The full-sized Nelsons
Ferentz is going to get tired of reading about Iowa’s defensive end situation by August, if he isn’t already. While Drew Ott’s status remains in limbo, the two most interesting guys to watch Friday at defensive end are large Iowa-grown (unrelated) Nelsons.
The left-end starter is redshirt sophomore Matt Nelson, who is every bit of 6-foot-8, 275 pounds. Yet, defensive line coach Reese Morgan said the Cedar Rapids Xavier product “probably has the best consistent pad level of anybody in the front, including our shorter guys.”
The right-end backup is redshirt freshman Anthony Nelson, who enjoyed the biggest weight gain in the program since August with a 30-pound boost to 6-7, 250. Morgan said the Waukee product is “very good in the pass-rush game; he's got to get better at the point of attack.”
Both have to be good, and soon, for Iowa to generate a pass rush without blitzing.
Linebackers making plays
With the defensive ends having a challenge going against now-experienced tackles Cole Croston and Ike Boettger, linebackers will probably be very active. It’ll be interesting to see who besides Josey Jewell makes plays.
With outside linebacker Niemann (ankle) out until June, there are opportunities for new names to rise up. It was at Valley a year ago that a little-known senior named Cole Fisher recorded a pick-six while playing for the second-team defense. Fisher turned heads on the coaching staff and wound up starting all 14 games, becoming Iowa’s No. 2 tackler.
Could that 2016 somebody be Aaron Mends or Jack Hockaday?

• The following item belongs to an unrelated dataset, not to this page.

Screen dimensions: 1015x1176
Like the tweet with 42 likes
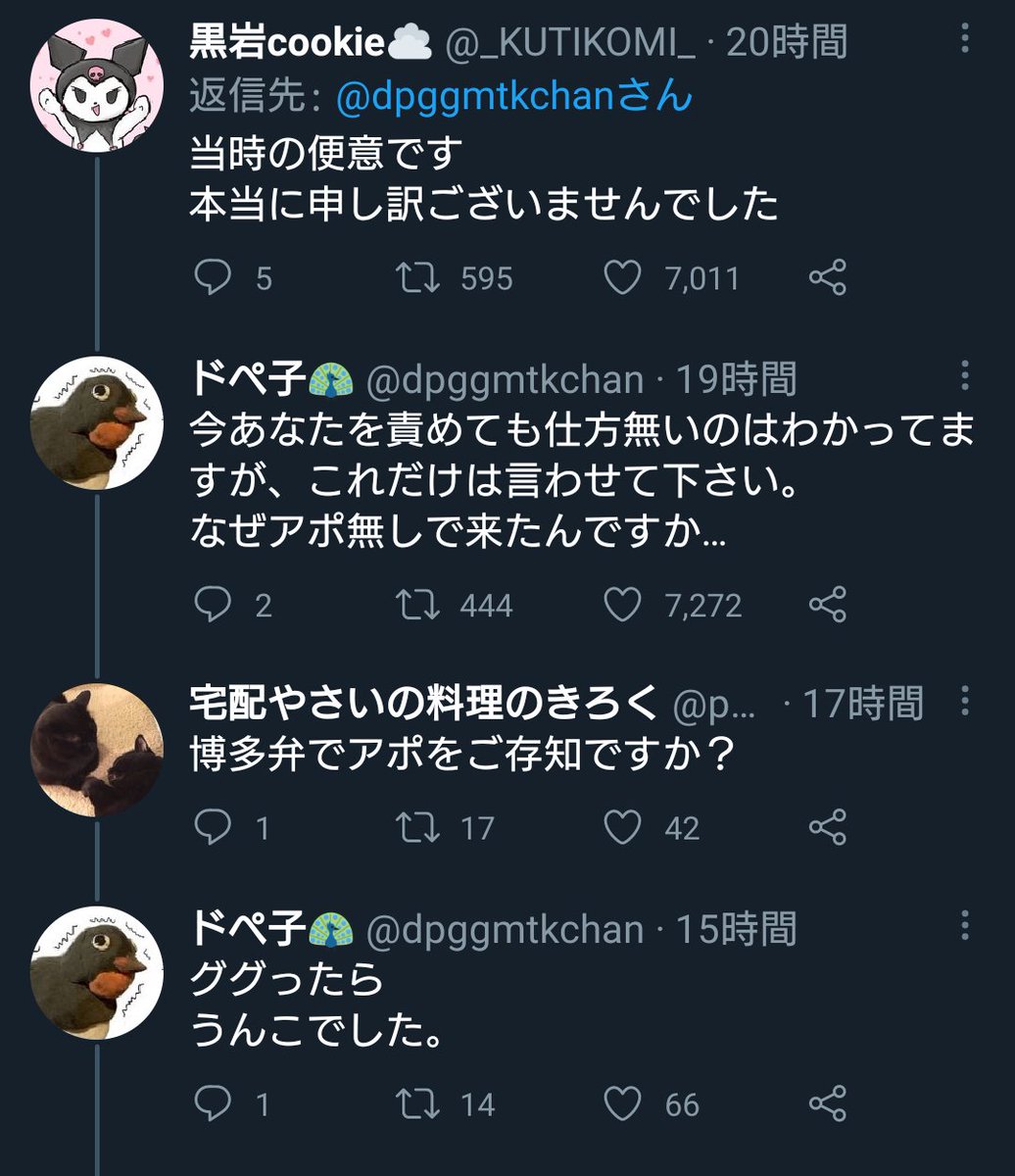(x=622, y=828)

Both are locked in a close battle to replace Fisher at weak-side linebacker. “There's days where you walk off the field (and) one may have had a better day than the other,” Wallace said.

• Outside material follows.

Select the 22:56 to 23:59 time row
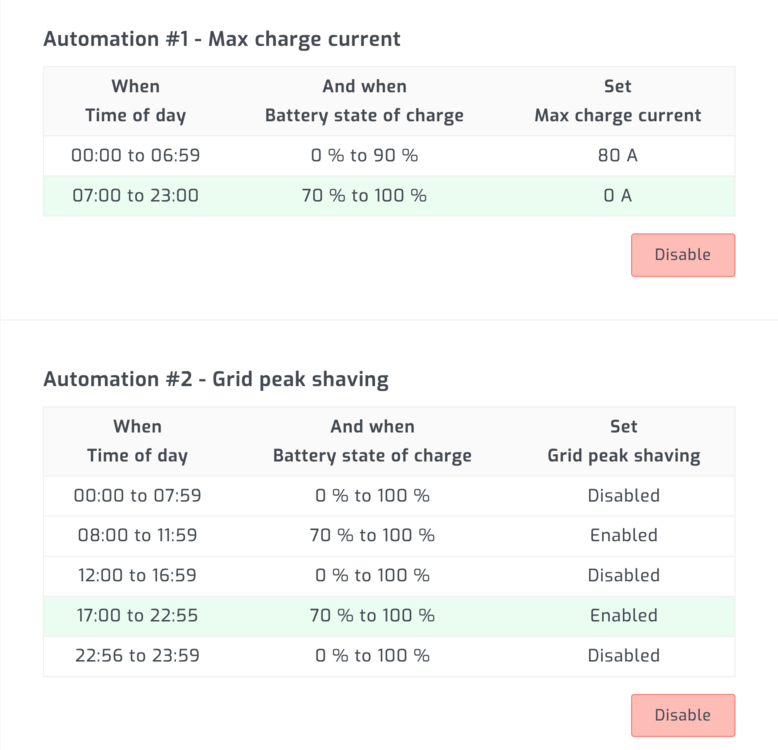Viewport: 778px width, 750px height. point(137,655)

Junior Bo Bower and freshmen Angelo Garbutt and Nick Wilson (another Dowling alum) have also been bumped up on the depth chart with Niemann out. This is a great chance for one of them to make a big impression.
How’s the energy?
A year ago at Valley, Iowa defense was almost surprisingly demonstrative, hooting and hollering after repeatedly thwarting Beathard and the Hawkeye offense. Now we know that was a sign of things to come — a family togetherness that spawned a record 12-0 regular season that nobody saw coming.
The 2015 Hawkeyes were a lesson that strong culture within a program matters. That team had strong leaders like Austin Blythe, Jordan Lomax and Jordan Canzeri. Who besides Beathard and Jewell will visibly step up in 2016?
It may be cold Friday night, but seeing some fire from this new batch of players would be an encouragement.
Iowa's open practice at Valley: Need-to-know items
What: Iowa football’s fourth annual open practice at Valley Stadium, West Des Moines (4440 Mills Civic Parkway)
When: Practice begins at 6 p.m. Friday. (West and Southeast gates will open at 4:30 p.m.)
Admission: Free. No ticket necessary.
Forecast: Windy conditions expected with highs in the low 40s. No chance of rain.
Autographs: Players will sign at 5:30; the first 4,000 fans will receive a Hawkeye poster, which will be the only item available for autographs to keep the line moving.
Youth clinic: At approximately 7:45, a free youth clinic will be held on the Valley Stadium field for the first 275 children ages 7-12. Each participating child will receive a T-shirt. Authorization forms must be completed and signed by the child’s parent/guardian and presented to UI staff at the northwest gate at 7:15. Parents will not be allowed on the field during the clinic.
Concessions, parking and other rules: Concession stands will be open inside the stadium. Prohibited items include outside food or drink, umbrellas and strollers. Bags may also be searched upon stadium entry. All West Des Moines Community Schools property is alcohol- and tobacco-free. Tailgating is not allowed in the (free) surrounding parking lots on either city property or next-door Valley Church.